8 Most Important Steps to Successful Forex Trading

By Danielle Franklin

After months of practice and learning, every struggling novice trader begins to wonder whether the decision to enter forex trading was actually a big mistake. Why do other traders make money and I don’t? Do these successful individuals possess any special qualities? Can I improve myself in order to finally start making money? In order to become profitable in forex, you need to not only learn and practice, but work hard in improving yourself.

Below are the major characteristics needed in order to become successful. If you already possess the essential traits – good for you! Just keep practicing and soon you will see the cash flow. If you don’t have the necessary traits yet – don’t give up. Start working on yourself. It is possible to craft yourself into a trader!

So, here goes:

1. Don’t Copy – Copying others is absolutely useless in forex. Every trader is unique and his/her strategies fit their personality and goals. You cannot rely on anyone else but yourself.

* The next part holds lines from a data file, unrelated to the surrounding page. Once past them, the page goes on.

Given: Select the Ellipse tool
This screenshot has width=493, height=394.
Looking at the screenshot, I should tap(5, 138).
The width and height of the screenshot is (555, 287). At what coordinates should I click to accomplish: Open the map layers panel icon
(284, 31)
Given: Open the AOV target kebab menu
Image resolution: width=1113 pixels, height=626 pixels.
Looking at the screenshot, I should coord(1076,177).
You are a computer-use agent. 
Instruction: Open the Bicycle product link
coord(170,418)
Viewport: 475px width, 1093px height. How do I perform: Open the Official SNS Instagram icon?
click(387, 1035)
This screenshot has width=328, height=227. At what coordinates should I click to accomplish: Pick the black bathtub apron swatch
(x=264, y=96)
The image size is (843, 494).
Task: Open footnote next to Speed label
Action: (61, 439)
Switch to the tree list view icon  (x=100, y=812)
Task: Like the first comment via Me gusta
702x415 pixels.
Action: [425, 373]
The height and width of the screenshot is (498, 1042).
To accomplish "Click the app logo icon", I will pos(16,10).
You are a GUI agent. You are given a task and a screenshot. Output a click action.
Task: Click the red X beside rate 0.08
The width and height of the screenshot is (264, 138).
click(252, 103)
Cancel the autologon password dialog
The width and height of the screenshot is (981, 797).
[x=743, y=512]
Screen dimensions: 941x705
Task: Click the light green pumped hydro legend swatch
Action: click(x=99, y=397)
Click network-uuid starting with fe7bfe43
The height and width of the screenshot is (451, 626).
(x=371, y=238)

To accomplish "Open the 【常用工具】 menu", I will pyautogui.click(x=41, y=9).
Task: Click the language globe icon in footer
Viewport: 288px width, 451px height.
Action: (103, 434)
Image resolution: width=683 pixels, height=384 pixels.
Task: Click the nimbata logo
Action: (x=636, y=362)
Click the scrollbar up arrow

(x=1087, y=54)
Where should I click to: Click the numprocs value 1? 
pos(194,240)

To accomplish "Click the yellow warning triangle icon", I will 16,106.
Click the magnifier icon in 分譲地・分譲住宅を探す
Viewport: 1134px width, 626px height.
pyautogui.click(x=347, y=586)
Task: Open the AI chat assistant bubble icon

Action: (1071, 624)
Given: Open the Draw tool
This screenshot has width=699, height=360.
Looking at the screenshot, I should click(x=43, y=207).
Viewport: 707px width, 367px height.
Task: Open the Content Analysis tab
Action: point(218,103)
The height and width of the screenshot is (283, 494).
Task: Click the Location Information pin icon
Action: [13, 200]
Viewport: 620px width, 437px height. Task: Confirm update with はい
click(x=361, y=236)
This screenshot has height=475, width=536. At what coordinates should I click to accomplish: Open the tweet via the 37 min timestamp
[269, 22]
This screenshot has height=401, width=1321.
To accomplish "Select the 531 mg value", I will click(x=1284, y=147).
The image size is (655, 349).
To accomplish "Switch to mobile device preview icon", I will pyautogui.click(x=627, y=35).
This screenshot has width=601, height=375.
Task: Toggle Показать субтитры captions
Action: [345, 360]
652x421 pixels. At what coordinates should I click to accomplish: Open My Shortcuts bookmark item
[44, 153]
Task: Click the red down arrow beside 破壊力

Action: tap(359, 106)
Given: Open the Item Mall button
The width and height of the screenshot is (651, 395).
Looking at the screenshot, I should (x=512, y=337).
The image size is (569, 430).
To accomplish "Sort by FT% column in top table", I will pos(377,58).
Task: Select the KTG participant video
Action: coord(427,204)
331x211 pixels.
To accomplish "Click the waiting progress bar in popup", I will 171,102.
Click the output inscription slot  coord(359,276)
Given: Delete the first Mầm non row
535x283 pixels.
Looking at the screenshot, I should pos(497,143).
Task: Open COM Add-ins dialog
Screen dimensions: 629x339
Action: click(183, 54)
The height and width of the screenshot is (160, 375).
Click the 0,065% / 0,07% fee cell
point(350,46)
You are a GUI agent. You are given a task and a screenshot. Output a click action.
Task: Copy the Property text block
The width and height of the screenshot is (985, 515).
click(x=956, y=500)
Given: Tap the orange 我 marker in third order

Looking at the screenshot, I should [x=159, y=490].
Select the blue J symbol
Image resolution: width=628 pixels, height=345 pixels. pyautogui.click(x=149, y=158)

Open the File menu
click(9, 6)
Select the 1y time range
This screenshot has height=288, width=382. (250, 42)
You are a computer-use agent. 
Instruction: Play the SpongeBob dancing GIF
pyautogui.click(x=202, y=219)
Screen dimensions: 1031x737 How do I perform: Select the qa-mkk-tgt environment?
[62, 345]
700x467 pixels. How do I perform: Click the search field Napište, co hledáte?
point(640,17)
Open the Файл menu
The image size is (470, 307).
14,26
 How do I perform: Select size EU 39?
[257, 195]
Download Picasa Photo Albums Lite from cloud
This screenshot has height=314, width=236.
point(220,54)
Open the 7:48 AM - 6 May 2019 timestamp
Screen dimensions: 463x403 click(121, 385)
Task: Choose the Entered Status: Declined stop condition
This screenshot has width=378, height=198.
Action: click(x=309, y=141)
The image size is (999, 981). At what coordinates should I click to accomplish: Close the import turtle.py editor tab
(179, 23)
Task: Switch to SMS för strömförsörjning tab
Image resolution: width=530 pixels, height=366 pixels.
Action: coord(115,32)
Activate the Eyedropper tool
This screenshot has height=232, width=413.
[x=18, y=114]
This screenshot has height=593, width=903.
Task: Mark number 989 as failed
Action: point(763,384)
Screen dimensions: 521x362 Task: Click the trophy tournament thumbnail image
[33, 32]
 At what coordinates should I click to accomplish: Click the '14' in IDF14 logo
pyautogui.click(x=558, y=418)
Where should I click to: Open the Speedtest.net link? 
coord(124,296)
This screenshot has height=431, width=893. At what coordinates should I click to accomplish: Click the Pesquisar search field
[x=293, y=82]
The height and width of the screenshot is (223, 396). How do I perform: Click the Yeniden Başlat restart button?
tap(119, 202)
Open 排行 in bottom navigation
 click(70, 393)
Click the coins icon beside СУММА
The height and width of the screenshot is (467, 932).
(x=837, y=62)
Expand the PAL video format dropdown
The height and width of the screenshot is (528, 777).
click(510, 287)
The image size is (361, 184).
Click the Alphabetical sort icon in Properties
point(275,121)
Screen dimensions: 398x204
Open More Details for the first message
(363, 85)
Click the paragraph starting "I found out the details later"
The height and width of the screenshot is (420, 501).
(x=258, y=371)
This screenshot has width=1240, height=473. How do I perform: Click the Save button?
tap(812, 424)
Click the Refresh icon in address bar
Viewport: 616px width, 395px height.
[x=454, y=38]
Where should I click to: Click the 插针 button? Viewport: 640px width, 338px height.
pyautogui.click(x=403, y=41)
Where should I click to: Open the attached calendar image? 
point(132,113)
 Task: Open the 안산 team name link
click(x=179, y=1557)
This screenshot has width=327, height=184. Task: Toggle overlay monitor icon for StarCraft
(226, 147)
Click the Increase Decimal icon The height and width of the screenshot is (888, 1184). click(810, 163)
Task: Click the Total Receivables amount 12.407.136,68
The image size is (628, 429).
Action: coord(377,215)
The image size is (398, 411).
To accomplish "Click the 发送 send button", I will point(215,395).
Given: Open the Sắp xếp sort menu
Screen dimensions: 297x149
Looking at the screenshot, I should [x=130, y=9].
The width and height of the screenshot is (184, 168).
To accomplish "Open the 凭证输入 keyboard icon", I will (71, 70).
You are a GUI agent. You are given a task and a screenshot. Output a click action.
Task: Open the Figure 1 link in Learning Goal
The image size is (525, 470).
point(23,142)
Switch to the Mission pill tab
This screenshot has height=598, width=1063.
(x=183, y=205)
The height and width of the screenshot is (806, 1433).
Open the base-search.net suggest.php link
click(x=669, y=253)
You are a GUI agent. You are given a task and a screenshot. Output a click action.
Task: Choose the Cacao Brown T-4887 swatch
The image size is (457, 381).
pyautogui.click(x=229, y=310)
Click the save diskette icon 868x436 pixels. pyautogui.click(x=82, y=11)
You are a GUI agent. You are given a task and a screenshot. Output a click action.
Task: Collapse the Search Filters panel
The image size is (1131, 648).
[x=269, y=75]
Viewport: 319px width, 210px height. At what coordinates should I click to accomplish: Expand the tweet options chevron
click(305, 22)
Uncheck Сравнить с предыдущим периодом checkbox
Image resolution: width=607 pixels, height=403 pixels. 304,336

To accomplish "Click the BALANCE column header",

2. Be Disciplined – Stick to the plan, even when your self-esteem is over the top. Use your experience and knowledge of the market to make the right decisions, instead of irrational i-can-make-a-million-right-now conclusions, without skipping any important steps in your trading plan.

3. Accept Losses with Grace – Losses are not necessary a bad thing – write down the unfortunate experience in your trading journal, analyze why this happened and voila! You have received one of the valuable lessons by learning from your own mistakes. Practice makes perfect – so don’t freak out over the losses. Instead, learn from it and move on. The main difference between a successful trader and a novice beginner is in accepting the loss. The sooner you learn to lose, the faster you earn money!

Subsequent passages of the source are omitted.